SOURCE EXTRACT>
+ + + +

Inside Kailash, there was a shop on Chitral Road, where samples of local artifacts, pearls, jewellery, and embroidery were available. We stopped there; I saw a pearl garland of the same kind. I asked its price from the shopkeeper. It was twice the money than we gave that woman for help.

Ayat 92 of Surah Al-Imran came in front of me and shone: “By no means shall you attain to righteousness until you spend out of what you love.”

In the middle of a village in Kafiristan, we set up a medical camp. We also had some common medicines that are useful for fever, sore throat, allergies, or coughs.

We thought these medicines should be distributed to all the people so that they could use them later. A sweet little girl came and stood by me.

I asked her if she knew Urdu, to which she answered she did, and that she went to school. I made her sit beside me and told her that this medicine should take for fever, and the second one for a sore throat, and so on.

The girl whose name was Gul Faria said she was not sick. I said “maybe someone in your home is not fine; take it for him or her.” She said everyone was fine at home. I said, “Keep them, if you ever get sick, then they will heal you.”

Then she gave her final decision. “When I get sick, Dezau will make me recover.”

When I got back to Chitral, Google told me that Dezau was her god’s name, and the girl was pretty sure that he would heal her when she gets sick.

It seemed like Gul Faria taught me to believe in this Ayat: “And when I am ill, He heals me” (Ash-Shu’araa’)

There I saw a board written in English outside the house, ‘English Language Academy.’ I was curious that there is also an English Academy in such a deprived or marginalised area. I got to know that a local man who is now quite old had been working in Karachi for some time, where he learned to speak and read some basic English.

When I met him, he said that he did not understand anything else he could share with his villagers. So, he thought he should teach English to everyone as it was the only thing, he had that other villagers did not have. So, he had been doing this free for the last 20 years.

‘Surah al-Baqarah’ explained: “If you disclose your donations, it is well; but if you conceal them and give them to the poor, that is better for you.”

+ + + +

STUDY MATERIAL>
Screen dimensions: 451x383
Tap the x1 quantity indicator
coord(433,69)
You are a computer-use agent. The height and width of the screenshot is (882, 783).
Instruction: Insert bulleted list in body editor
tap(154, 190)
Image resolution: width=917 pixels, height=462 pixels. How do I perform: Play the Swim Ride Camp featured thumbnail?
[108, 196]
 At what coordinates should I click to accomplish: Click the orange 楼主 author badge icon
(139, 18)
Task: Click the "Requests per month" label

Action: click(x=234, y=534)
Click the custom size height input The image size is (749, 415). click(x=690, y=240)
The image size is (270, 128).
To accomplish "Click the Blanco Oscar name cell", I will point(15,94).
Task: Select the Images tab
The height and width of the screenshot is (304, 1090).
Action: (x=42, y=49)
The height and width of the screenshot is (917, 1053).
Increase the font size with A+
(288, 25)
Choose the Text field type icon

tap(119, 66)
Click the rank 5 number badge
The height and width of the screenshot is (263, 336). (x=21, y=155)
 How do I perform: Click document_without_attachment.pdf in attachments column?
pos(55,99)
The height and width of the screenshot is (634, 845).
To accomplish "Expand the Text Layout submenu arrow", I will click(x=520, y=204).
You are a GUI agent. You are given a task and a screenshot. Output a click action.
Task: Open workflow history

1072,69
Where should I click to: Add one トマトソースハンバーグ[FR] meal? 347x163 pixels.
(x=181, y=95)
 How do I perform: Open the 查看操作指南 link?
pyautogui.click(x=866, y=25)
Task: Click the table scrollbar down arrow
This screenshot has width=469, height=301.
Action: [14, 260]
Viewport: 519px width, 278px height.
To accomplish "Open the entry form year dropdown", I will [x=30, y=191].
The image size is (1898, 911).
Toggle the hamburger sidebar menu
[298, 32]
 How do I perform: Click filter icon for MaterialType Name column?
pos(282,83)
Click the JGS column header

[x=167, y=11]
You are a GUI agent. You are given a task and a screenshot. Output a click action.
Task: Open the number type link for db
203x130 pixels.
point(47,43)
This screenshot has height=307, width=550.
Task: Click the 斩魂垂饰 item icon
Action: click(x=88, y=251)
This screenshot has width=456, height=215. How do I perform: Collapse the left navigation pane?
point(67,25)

+ + + +

WORK REQUEST> Write the next part of the travel account of Kailash and Chitral, beginning after its closing verse from Surah al-Baqarah.

RESPONSE TO THIS EXERCISE>
An employee of the police station in Kailash accompanied with us from the beginning. I asked him one, “What kind of problems do you have the most?”

His response exploded like an atom bomb, the effects of which I still feel four years later: “There is nothing to do all day. Since Pakistan was created, no FIR has been registered. Here no one occupies the property of the other. Neither they do not fight among themselves, nor do they commit robbery. Many police officers consider it a punishment to come here because there is no ‘earning’. In extreme cases, someone’s animal is lost who would either find it the next day or it would come back on his own.”

Somewhere, Al-Baqara sounded up again: “O Believers: Do not devour one another’s possessions.”

One day we arrived in another village in Kalash. We met a local Kalashi employee there and asked him to make a list of 20 people. He wrote something on a paper for a long time and then came and said, “Sir! There are only 19 homes in our village that need financing, and everything else is fine.” A colleague of mine who was with us from Chitral took me aside and said, “This is a strange man. “Every village we went to, if we asked for 30 homes, they made list of 30 homes, and if we said 20, they made a list of 20. This is the first one who could include any person to complete 20 persons, and the whole village is poor, but he is saying there are only 19 houses deserving.

The verse of the Qur’an came from somewhere: ‘Speak the truth’.

It seems only Muslims are living in the entire Kafiristan.